I accept I do not understand the details of how this (should) work(s)!

Kind regards, Egor

danielsevilla commented 6 years ago

Hi Egor,

Good catch! ;)

Here my 2 cents:

According to the PHP posix_kill docs and the underlying kill(2) an error (failed to kill the process) can be returned when:

   EINVAL An invalid signal was specified.

   EPERM  The process does not have permission to send the signal to any
          of the target processes.

   ESRCH  The process or process group does not exist.  Note that an
          existing process might be a zombie, a process that has
          terminated execution, but has not yet been wait(2)ed for.

Additionally,

   In 2.6 kernels up to and including 2.6.7, there was a bug that meant
   that when sending signals to a process group, kill() failed with the
   error EPERM if the caller did not have permission to send the signal
   to any (rather than all) of the members of the process group.
   Notwithstanding this error return, the signal was still delivered to
   all of the processes for which the caller had permission to signal.

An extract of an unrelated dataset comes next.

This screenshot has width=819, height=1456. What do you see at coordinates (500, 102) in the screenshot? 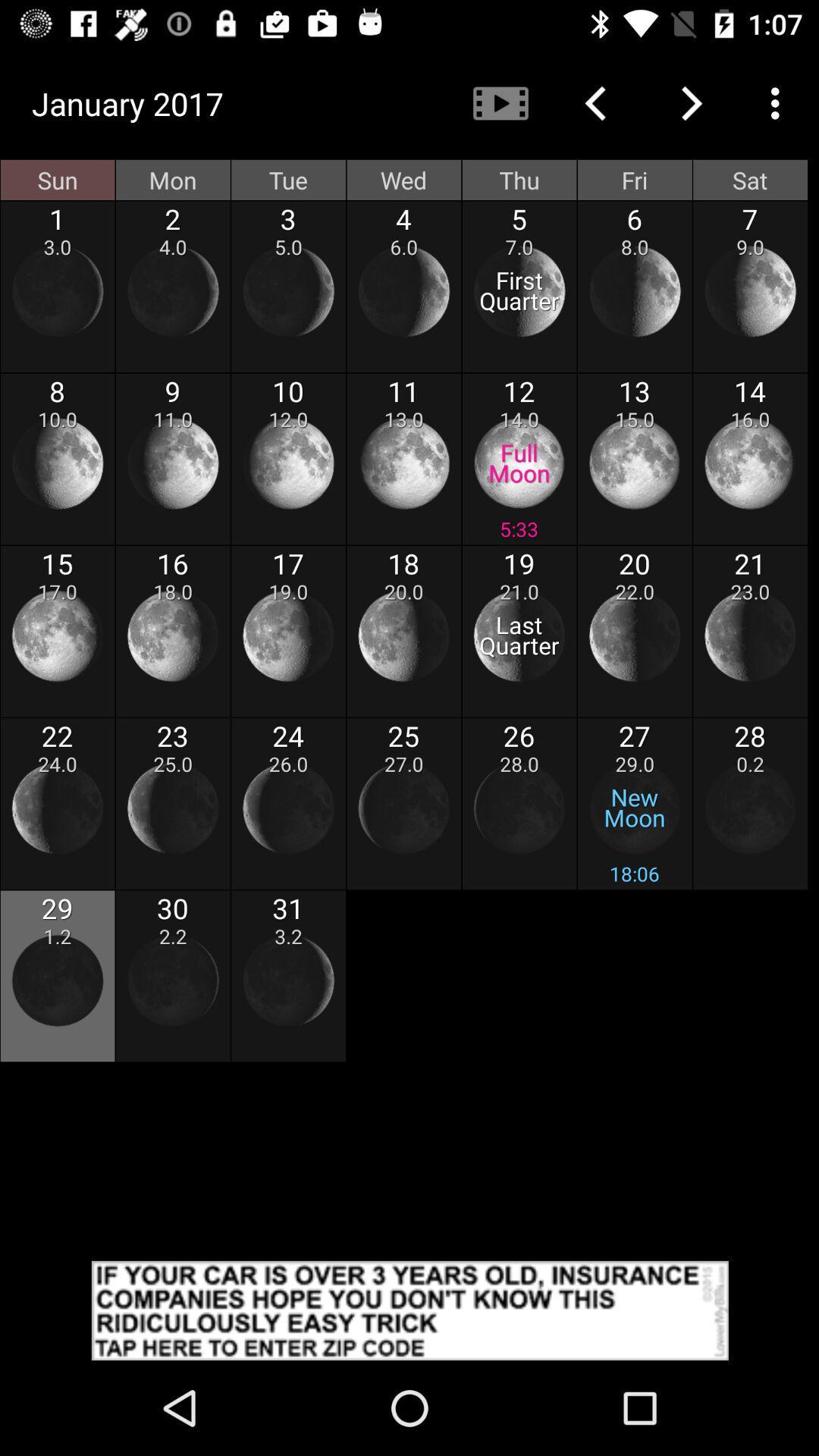
I see `video` at bounding box center [500, 102].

Granted, those are old kernels! But anyway, even when an error is returned we could have the situation that the process has indeed been killed.

I think we could then check if the process does exist (via e.g. 'ps'). If it still does exist we may want to keep it in the DB. If it no longer exists or it's a zombie process then we can remove it from the DB.

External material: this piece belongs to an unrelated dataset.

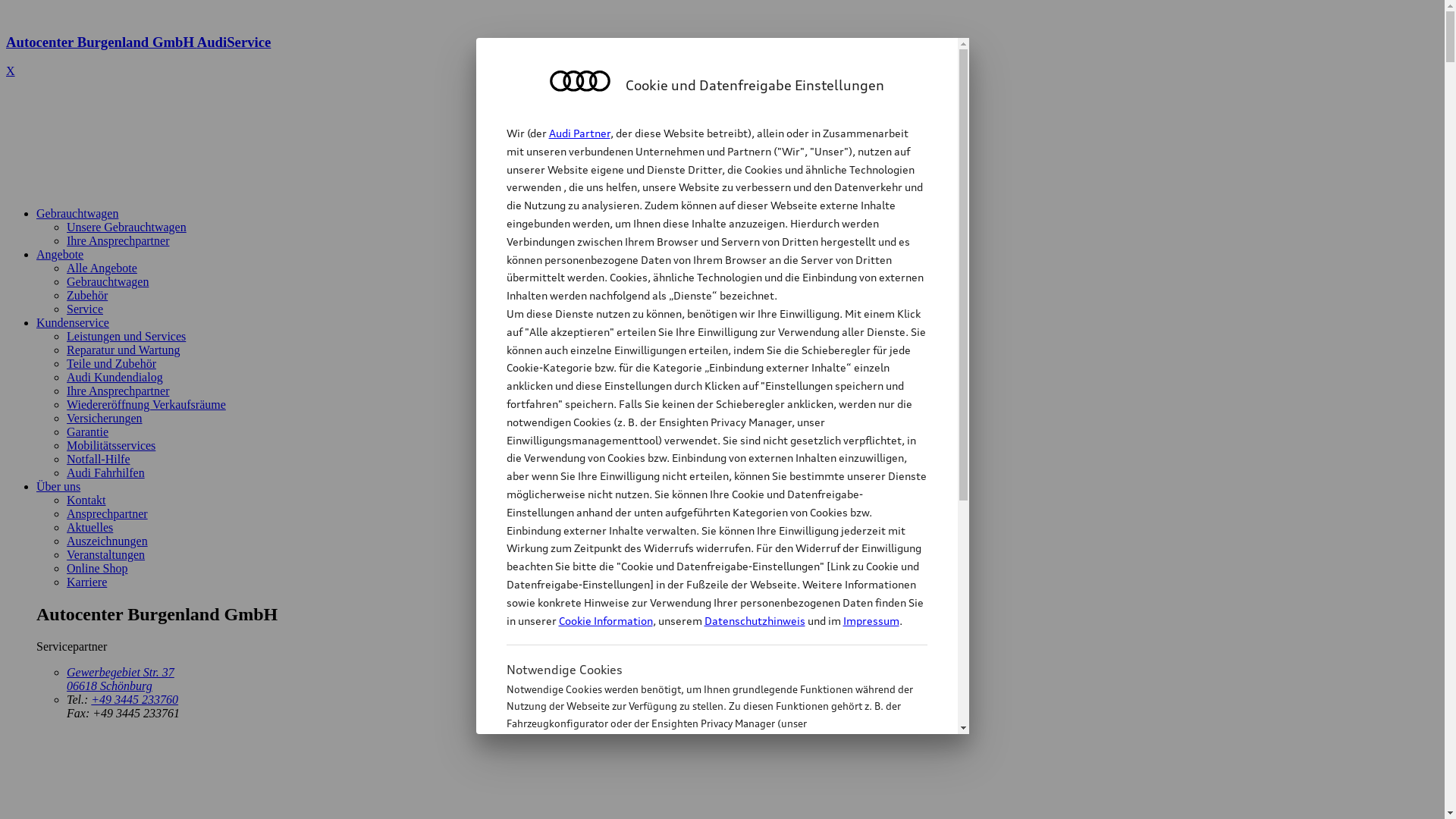 The width and height of the screenshot is (1456, 819). What do you see at coordinates (721, 55) in the screenshot?
I see `'Autocenter Burgenland GmbH AudiService'` at bounding box center [721, 55].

Also, by looking at your report I think I found a logic mistake in function 'killJobs()'. If 'result' is set to false for one of the jobs then all subsequent jobs in the loop will be set to false too, without even trying to kill them.

I really hope we can make this all more robust just in case the new Queue Manager gets delayed.

Thank you, Daniel

zindy commented 6 years ago

Hi Daniel,

can we check if the process's PID exists as a first step? That would answer "is it already dead?"

This bit of code on stackoverflow looks like an easy way to check for the PID.

Cheers, Egor

danielsevilla commented 6 years ago

Hi Egor,

Yes, totally! It's rather strange that such check is not in place yet.